My daughter, myself: Priscilla Presley talks about her bond with Lisa Marie


By: Jim Jerome
Source: Ladies Home Journal August, 1996
July 15, 2006

Priscilla Presley
Priscilla Presley
My daughter, myself: Priscilla Presley talks about her bond with Lisa Marie and the tough times they've survived together.

They both married in their early twenties, were divorced single mothers by their late twenties and will be linked forever by royal marriages to messed-up pop-music messiahs.

Small wonder that Priscilla Presley and daughter Lisa Marie are attached by a fiercely protective, almost mystical bond that has influenced their tumultuous journeys to Graceland and Neverland and back. It is a tie, Presley says, that grew stronger through Lisa Marie's rumor-ridden twenty-month union with Michael Jackson, which ended just before her twenty-eighth birthday early this year.

"I'm her mom," Presley says. "I'm there for her. She knows that.

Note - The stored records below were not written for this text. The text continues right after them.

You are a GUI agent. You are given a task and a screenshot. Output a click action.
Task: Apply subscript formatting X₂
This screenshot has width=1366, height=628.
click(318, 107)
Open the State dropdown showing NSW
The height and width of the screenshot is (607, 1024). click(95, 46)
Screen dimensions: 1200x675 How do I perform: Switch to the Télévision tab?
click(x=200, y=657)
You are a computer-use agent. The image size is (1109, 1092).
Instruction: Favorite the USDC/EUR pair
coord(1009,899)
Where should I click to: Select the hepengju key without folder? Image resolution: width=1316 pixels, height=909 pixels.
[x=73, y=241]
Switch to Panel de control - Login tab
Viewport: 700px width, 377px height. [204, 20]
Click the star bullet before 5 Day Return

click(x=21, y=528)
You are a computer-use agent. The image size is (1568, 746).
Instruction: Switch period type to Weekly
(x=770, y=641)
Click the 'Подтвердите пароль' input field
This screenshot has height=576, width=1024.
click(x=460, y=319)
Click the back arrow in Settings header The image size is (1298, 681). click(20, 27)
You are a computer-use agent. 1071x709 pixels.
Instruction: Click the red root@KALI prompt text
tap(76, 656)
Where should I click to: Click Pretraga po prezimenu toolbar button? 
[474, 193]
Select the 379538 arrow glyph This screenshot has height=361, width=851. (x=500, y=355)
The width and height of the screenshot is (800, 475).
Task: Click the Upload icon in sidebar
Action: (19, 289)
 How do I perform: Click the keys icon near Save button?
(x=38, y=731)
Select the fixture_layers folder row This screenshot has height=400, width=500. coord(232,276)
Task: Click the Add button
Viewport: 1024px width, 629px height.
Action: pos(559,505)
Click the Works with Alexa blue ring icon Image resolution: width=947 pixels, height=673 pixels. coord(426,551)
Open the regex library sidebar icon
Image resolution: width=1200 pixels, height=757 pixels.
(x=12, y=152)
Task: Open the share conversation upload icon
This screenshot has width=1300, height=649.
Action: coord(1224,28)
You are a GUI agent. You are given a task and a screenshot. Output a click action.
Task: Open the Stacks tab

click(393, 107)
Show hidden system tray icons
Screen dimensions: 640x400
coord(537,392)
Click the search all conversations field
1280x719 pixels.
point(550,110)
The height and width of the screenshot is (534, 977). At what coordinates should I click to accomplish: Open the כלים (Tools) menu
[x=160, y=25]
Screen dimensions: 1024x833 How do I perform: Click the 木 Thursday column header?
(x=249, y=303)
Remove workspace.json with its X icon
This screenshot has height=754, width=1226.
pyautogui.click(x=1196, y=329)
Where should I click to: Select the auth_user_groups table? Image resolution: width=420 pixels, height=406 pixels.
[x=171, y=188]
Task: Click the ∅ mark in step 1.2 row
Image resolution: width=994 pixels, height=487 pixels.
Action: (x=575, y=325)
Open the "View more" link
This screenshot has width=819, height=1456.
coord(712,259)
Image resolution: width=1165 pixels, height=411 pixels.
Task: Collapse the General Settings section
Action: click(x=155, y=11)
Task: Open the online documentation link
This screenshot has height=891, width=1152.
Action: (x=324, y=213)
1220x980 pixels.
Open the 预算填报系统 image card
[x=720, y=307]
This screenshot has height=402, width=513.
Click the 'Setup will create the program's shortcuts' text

It's a very delicate situation, for her and for everybody involved."

Lisa Marie Presley
Lisa Marie Presley
A less touchy, more joyful link between mother and daughter is parenthood. Presley, fifty-one, is raising son Navarone, nine, by her lover of twelve years, Marco Garibaldi. She is often joined for play dates by Lisa Marie and grandchildren Danielle, seven, and Benjamin, three, by Lisa's first husband, musician Danny Keough.

As she reflects on the trials and tribulations of motherhood, the memory of Elvis and her unlikely role as businesswoman extraordinaire, Presley is sitting in the plush, antiques-laden office of her Beverly Hills mansion, where she has lived since 1974. Dressed in a silky royal-blue pantsuit, she is radiant, unlined--and looks young enough to be Lisa Marie's older sister. Indeed, mothering alongside her daughter seems to have given her a new glow in midlife.

"Lisa Marie lives close by," says Presley. "We vacation together, baby-sit for each other and try to get the kids together as much as possible."

She is animated and expansive talking about comfortable topics like family values and child rearing, but ask about Lisa Marie's life since her Caribbean elopement with Jackson, in May 1994, and a curtain drops behind Presley's blue eyes. She won't even mention what's-his-name--and certainly won't comment on all those tabloid reports. Among them: that she pressured Lisa Marie to split from Jackson, hoping for a reconciliation with Keough, whom she calls a "terrific father"; or that Jackson continued to spend time with young boys while married.

"I don't want to get into these questions" is all she will say. "I have a very difficult time with divorce. I would never betray her. But there's one great thing about Lisa Marie: She understands surviving."

Presley herself knows a thing or two about surviving. She was just fourteen--an Air Force brat whose father was stationed at a German base--in 1959 when the then-twenty-four-year-old King of rock 'n' roll said I want you, I need you, I love you. They married seven years later and divorced in 1973, when Lisa Marie was five. Presley worked hard to shield her child from the glare of Graceland, moving to L.A. and raising her daughter alone.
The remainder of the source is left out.